Being more specific, playbooks are actions that are going to be executed when Falco finds a weird behavior in our Kubernetes cluster. We have implemented them with Python and we have found that several Serverless concepts fits well with playbooks, so we use Kubeless for its deployment.
Requirements
- A working Kubernetes cluster
- kubeless cli executable
- Python 3.6
- pipenv
Deploying a playbook
Deploying a playbook involves a couple of components, the function that is going to be with Kubeless and a trigger for that function.
We have automated those steps in a generic script deploy_playbook who packages the reaction and its dependencies, uploads to Kubernetes and creates the kubeless trigger.
./deploy_playbook -p slack -e SLACK_WEBHOOK_URL="https://..." -t "falco.error.*" -t "falco.info.*"
Parameters
-
-p: The playbook to deploy, it must match with the top-level script. In this example slack.py that contains the wiring between playbooks and Kubeless functions
-
-e: Sets configuration settings for Playbook. In this case the URL where we have to post messages. You can specify multiple -e flags.
-
-t: Topic to susbcribe. You can specify multiple -t flags and a trigger will be created for each topic, so when we receive a message in that topic, our function will be ran.
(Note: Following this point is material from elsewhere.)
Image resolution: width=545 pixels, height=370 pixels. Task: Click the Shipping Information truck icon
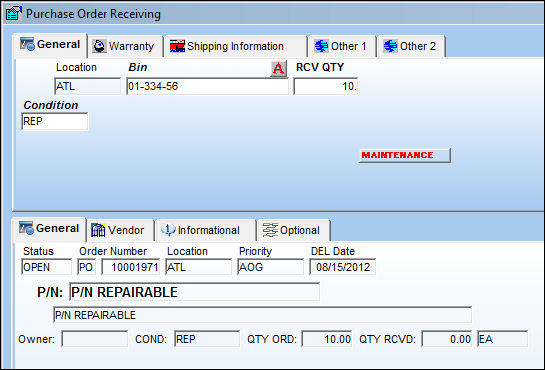(177, 46)
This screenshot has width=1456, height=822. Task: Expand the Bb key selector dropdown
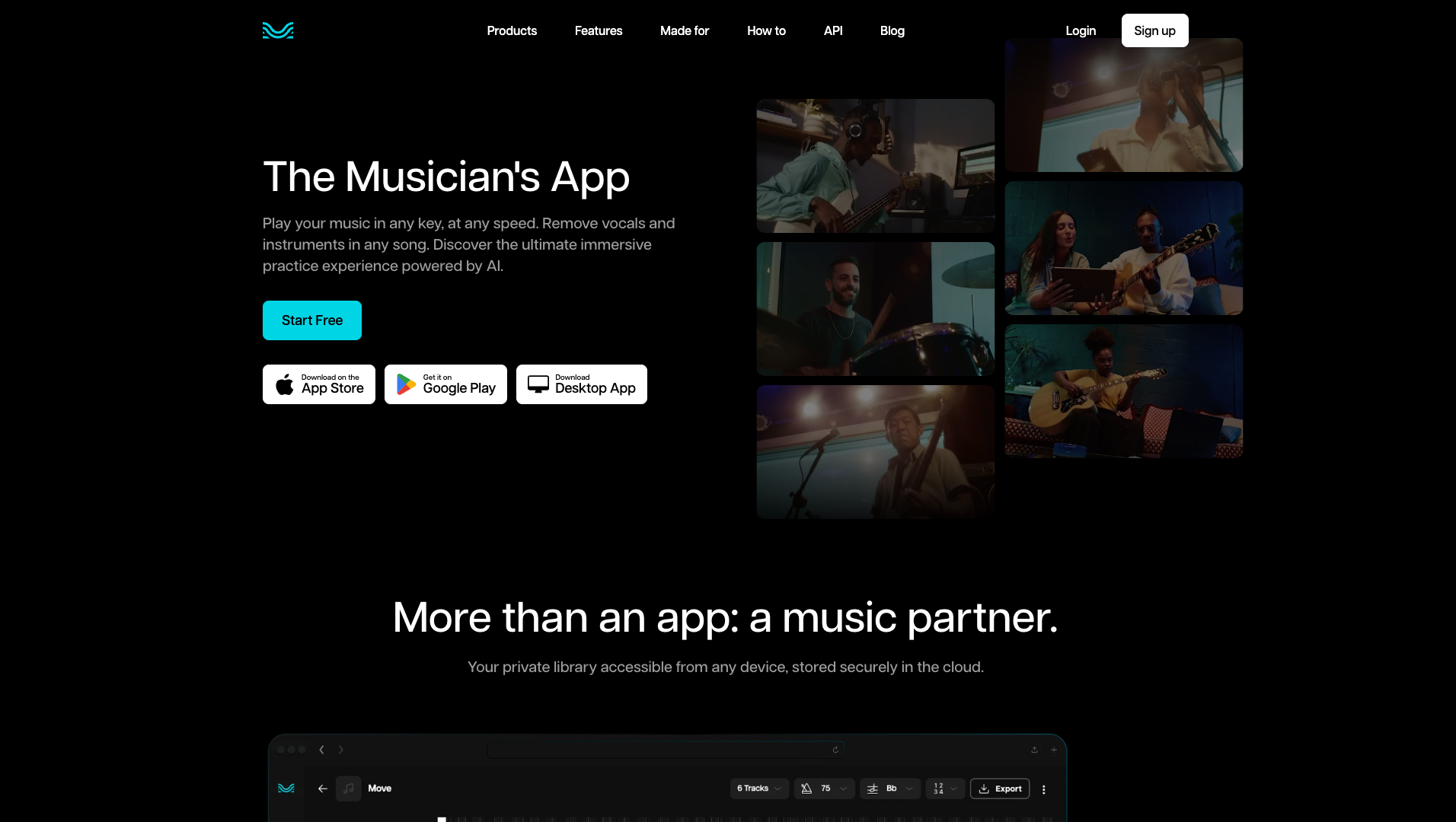click(889, 789)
In this case, playbook will be run when a falco.error or falco.info alert is raised.
Kubeless 101
Under the hood, there are several useful commands for checking function state with kubeless.
We can retrieve all functions deployed in our cluster:
kubeless function list
And we can see several interesting stats about a function usage:
kubeless function top
And we can see bindings between functions and NATS topics:
kubeless trigger nats list
Undeploying a function
You have to delete every component using kubeless cli tool.
Generally, it takes 2 steps: Remove the triggers and remove the function.
Remove the triggers:
kubeless trigger nats delete trigger-name
If you have deployed with the script, trigger-name look like: falco--trigger- where index is the index of the topic created. Anyway, you can list all triggers and select the name.
Remove the function:
kubeless function delete function-name
If you have deployed with the script, the function name will start with falco-, but you can list all functions and select its name.
Testing
One of the goals of the project was that playbooks were tested.
You can execute the tests with:
pipenv --three install -d
export KUBERNETES_LOAD_KUBE_CONFIG=1
pipenv run mamba --format=documentation
The first line install development tools, which includes test runner and assertions. The second one tells Kubernetes Client to use the same configuration than kubectl and the third one runs the test.
The tests under specs/infrastructure runs against a real Kubernetes cluster, but the spec/reactions can be run without any kind of infrastructure.
Available Playbooks
Delete a Pod
This playbook kills a pod using Kubernetes API
./deploy_playbook -p delete -t "falco.notice.terminal_shell_in_container"
In this example, everytime we receive a Terminal shell in container alert from Falco, that pod will be deleted.
Send message to Slack
This playbook posts a message to Slack
./deploy_playbook -p slack -t "falco.error.*" -e SLACK_WEBHOOK_URL="https://..."
Parameters
- SLACK_WEBHOOK_URL: This is the webhook used for posting messages in Slack
In this example, when Falco raises an error we will be notified in Slack
Taint a Node
This playbook taints the node which where pod is running.
$ ./deploy_playbook -p taint -t “falco.notice.contact_k8s_api_server_from_container”
Parameters:
- TAINT_KEY: This is the taint key. Default value: ‘falco/alert’
- TAINT_VALUE: This is the taint value. Default value: ‘true’
- TAINT_EFFECT: This is the taint effect. Default value: ‘NoSchedule’
In this example, we avoid scheduling in the node which originates the Contact K8S API server from container. But we can use a more aggresive approach and use -e TAINT_EFFECT=NoExecute
Network isolate a Pod
This reaction denies all ingress/egress traffic from a Pod. It's intended to be used with Calico or other similar projects for managing networking in Kubernetes.
./deploy_playbook -p isolate -t “falco.notice.write_below_binary_dir” -t “falco.error.write_below_etc”
So as soon as we notice someone wrote under /bin (and additional binaries) or /etc, we disconnect that pod. It's like a trap for our attackers.